Brazilla and her friends
Several years ago I was walking through Nordstrom minding my own business when I suddenly veered into the lingerie department. Why? Who knows these things. It just happened. Anyway, there, I saw the most perfect bra in the world.
It wasn't love at first sight because frankly, I joked with the sales woman...'Egads!it looks like it needs its own zip code!' It looked massive. I'm serious. But it's different once you put it on.
I didn't know it at the time but it has become famously known as "The OPRAH bra." It is the most phenomenal bra in the world, and I feel sorry for anyone who doesn't have one. Why is this BRA the Holy Grail of bras? Could it be that it actually has straps that provide support, that the cups are bullet proof--hey guys, this is a girls' blog, so get outta here. We're talking girl talk OK? Anyway--so bullet proof you can go grocery shopping in the freezer section of Cub or Byerly's and be totally confident of your silhouette. Know what I mean?
And because it lifts and hoists things where they should be, you look 10 lbs slimmer, and miracle of miracle, no back fat. Your back looks like a V.
Anyway for months, years afterward I would tell anyone who would listen that this is the best damn bra in the whole damn world. Normally a shrinking violet, modest kind of gal, (I was raised Missouri-Synod Lutheran for heavens sake- : 0 -- yeah, I know, but I turned out OK), my book club saw my bra, my knitting group, my writing group and so on. I even logged onto the company's web site--Le Mystere of France--and wrote a testimonial. I never write testimonials. You can see it if you Google "Unsie Zuege."
I'm not the only convert. Trini and Susannah from the BBC "What Not to Wear," are totally enthralled with this bra, too. In fact, I have a video clip of them ON the Oprah Show, where they talk about the importance of a good bra, and sure enough, they cut away to a clip of taking some poor undersupported woman shopping for the ultimate bra.
But around here, I think folks thought I was nuts. Was I the only Le Mystere convert in the West Metro suburbs?
And then, last weekend, I found my bra soul mate. Margaret Coldwell. The "Garage Ladies" theatre production group has invited me to be in on the fun and last Saturday we were working on the script. Margaret walks in and looks very chic. She's wearing makeup on a Saturday morning. Obviously, she must feel pretty saucy to go to that effort on WEEKEND. I can barely manage to slap on tinted chapstick on the weekend.

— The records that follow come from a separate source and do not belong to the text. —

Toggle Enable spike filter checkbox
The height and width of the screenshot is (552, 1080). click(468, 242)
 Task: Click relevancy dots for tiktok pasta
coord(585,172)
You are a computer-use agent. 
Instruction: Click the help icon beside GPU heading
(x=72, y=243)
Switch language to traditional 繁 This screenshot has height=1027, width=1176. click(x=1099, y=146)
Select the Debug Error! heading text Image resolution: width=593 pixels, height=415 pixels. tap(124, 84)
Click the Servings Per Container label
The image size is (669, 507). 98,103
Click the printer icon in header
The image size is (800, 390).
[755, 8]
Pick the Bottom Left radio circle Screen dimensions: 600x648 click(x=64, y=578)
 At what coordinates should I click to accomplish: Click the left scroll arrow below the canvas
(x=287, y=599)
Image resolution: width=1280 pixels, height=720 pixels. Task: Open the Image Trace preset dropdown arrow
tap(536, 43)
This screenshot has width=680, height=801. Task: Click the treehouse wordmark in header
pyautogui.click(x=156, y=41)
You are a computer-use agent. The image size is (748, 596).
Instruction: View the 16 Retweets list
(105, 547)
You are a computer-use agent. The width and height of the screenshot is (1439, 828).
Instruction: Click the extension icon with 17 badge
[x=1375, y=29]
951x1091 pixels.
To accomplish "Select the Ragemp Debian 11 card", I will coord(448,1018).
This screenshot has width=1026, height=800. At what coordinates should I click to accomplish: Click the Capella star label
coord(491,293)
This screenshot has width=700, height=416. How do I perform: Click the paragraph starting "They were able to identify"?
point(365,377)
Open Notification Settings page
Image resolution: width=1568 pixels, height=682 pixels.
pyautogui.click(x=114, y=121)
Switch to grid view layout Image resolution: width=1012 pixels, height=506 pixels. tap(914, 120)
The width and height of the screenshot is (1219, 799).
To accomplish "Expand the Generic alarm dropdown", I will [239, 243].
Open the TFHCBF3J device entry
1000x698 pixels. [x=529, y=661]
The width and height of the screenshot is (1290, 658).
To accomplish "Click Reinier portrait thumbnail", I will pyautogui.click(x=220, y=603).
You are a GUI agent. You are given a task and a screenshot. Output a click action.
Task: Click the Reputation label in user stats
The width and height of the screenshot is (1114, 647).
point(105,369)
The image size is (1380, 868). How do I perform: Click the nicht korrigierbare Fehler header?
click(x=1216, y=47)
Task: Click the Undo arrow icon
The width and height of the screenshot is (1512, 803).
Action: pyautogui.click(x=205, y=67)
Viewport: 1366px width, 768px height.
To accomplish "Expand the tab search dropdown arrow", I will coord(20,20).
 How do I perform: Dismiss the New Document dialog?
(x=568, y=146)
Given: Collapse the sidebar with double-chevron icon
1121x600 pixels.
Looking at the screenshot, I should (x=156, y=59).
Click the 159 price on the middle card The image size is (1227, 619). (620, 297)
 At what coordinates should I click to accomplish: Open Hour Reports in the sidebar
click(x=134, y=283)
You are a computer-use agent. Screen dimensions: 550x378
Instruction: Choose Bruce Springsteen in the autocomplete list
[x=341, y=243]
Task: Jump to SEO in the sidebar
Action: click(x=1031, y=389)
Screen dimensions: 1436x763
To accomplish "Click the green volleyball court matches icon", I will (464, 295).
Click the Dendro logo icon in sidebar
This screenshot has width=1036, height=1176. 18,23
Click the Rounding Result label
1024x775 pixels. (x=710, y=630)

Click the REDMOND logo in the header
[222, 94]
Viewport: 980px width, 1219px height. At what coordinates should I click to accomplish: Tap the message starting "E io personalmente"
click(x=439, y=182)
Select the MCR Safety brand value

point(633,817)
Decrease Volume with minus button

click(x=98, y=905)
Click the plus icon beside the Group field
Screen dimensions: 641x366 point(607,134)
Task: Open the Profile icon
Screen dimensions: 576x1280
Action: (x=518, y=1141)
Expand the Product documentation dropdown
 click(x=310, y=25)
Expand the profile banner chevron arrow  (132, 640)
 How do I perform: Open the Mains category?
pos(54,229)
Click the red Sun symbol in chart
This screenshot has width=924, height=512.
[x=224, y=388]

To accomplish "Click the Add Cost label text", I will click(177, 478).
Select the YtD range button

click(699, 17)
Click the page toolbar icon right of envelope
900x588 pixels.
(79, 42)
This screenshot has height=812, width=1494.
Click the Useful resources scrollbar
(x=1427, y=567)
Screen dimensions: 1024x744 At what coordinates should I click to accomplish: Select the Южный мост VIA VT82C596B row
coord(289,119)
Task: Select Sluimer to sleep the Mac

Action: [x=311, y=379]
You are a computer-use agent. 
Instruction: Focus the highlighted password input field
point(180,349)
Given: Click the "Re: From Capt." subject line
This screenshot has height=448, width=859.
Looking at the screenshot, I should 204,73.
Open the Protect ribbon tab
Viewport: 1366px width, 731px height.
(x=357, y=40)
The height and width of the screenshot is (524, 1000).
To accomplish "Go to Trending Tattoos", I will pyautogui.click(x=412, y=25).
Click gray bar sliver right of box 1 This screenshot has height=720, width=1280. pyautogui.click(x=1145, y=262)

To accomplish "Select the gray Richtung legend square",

We compliment her and she comes out with it. It's because of her BRA. I gasped. Where have I heard that before? Of course. I have said those very same words. And Margaret had that funny look in her eye, too. A woman possessed. By her new bra.
Well, I was thrilled.
And I knew what was coming next. Yup. Without any encouragement, Margaret showed us all her new bra.
And then tried to get everyone to get a bra fitting and a new LeMystere of their own. I felt bad. Everyone kind of scoffed. A bra that changes your life. Right.
But I swear. It does. And the good news is, you don't have to go all the way to Nordstrom. They carry them at Von Maur in Eden Prairie.
Hey call me if you want to have a bra fitting excursion at Von Maur!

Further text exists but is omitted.